La rivelazione choc dell'editore: "Epstein mi lasciò una testa di gatto davanti casa"

Jeffrey Epstein, milionario morto in carcere e accusato di pedofilia, era solito minacciare chi si metteva contro di lui. E' quello che accadde all'ex direttore di Vanity Fair, che trovò davanti a casa la testa mozzata di un gatto

La rivelazione choc dell'editore: "Epstein mi lasciò una testa di gatto davanti casa"

Recentemente sono usciti una docuserie e un nuovo libro che raccontano i crimini commessi da Jeffrey Epstein. Il milionario accusato di pedofilia, morto in carcere, ha abusato di ragazze minorenni per anni, all’ombra delle sue sontuose ville e coperto da amici influenti, che il diabolico magnate teneva in pugno ricattandoli. Ma non solo: Epstein era solito minacciare coloro i quali osavano mettersi sul suo cammino. Graydon Carter, ex direttore di Vanity Fair, fu una delle vittime che sperimentò sulla sua pelle la crudeltà del finanziere.

Come rivela il The Sun, nel 2007 l’editore stava preparando un pezzo sulle vicende in cui era implicato il milionario, quando di ritorno a casa con la sua famiglia, fece una scoperta sconvolgente. Una testa di gatto e un proiettile erano stati lasciati davanti alla sua porta. Pur non avendo prove a sostegno della sua tesi, Carter si dice sicuro che la macabra sorpresa fu lasciata da Epstein con lo scopo di intimidirlo. Dello stesso avviso è John Connolly, giornalista di Vanity Fair, che ha raccontato cosa accadde al suo capo quel giorno del 2007. “C’era la testa di un gatto sotto il loro portico”, ha rivelato Connolly nel documentario di Netflix. “Non c’è alcun dubbio: era stato lasciato da Epstein o da qualcuno mandato da lui”.

Carter, inquietato dall’accaduto, ha però rivelato di non aver ceduto alle intimidazioni dell’uomo e di essere andato avanti con il pezzo.“Epstein si circondava di persone che sapevano essere spaventose, se non dimostravi di essere un duro. Al tempo non ci fu alcuna indagine e non avevo idea all’inizio di chi fosse il responsabile". I metodi intimidatori del milionario erano all’ordine del giorno e avrebbe fatto di tutto pur di preservare la sua privacy e soprattutto, di non far trapelare i suoi più intimi e sordidi segreti. Secondo Connolly il finanziere “non conosceva confini” e pare che una volta assunse un detective privato per indagare nella vita privata del capo della polizia di Palm Beach, reo di aver aperto un’indagine sul traffico di minorenni dell’uomo.

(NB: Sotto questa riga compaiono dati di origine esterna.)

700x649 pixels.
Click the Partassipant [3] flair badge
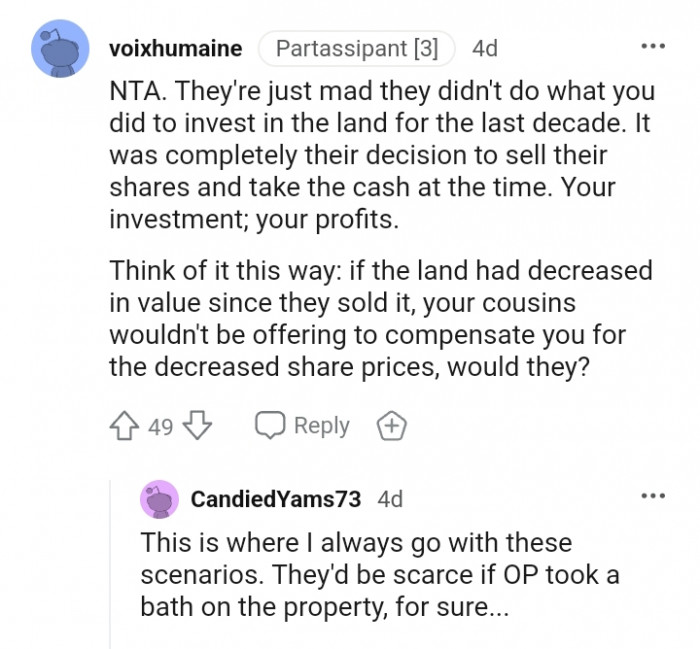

Ma gli episodi di minaccia di cui Epstein si serviva, colpirono più di una persona all’interno della redazione di Vanity Fair. Nel 2003 Vicky Ward, giornalista del famoso magazine, stava scrivendo un pezzo di inchiesta sui crimini commessi dal misterioso ricco finanziere, e decise di intervistare due delle sue vittime. Un giorno ricevette una telefonata da Epstein in persona che lasciò la reporter a dire poco scioccata. “Vicky, se non mi piace il pezzo che hai scritto, potrebbe essere dura per te e la tua famiglia”, le disse il magnate. La Ward all’epoca aspettava due gemelli e quello che l'uomo le disse, le diede modo di comprendere la cattiveria dell’uomo e il suo potere. “Dove partorirai? Non importa, tanto conosco tutti i medici di tutti gli ospedali. Se non mi piace l’articolo, farò in modo che uno stregone venga in ospedale e lanci una maledizione ai tuoi bambini”.

Come un gangster abituato a comandare con la forza, Jeffrey Epstein, asso dell'alta finanza e filantropo di facciata, riuscì per tanti anni a celare la sua vera natura predatoria e deviata, grazie alle

intimidazioni. Ma il giro di prostituzione minorile che aveva creato era ormai troppo vasto, e neppure le minacce impedirono agli inquirenti di porre fine ai suoi crimini. Epstein morirà suicida in carcere il 10 agosto 2019.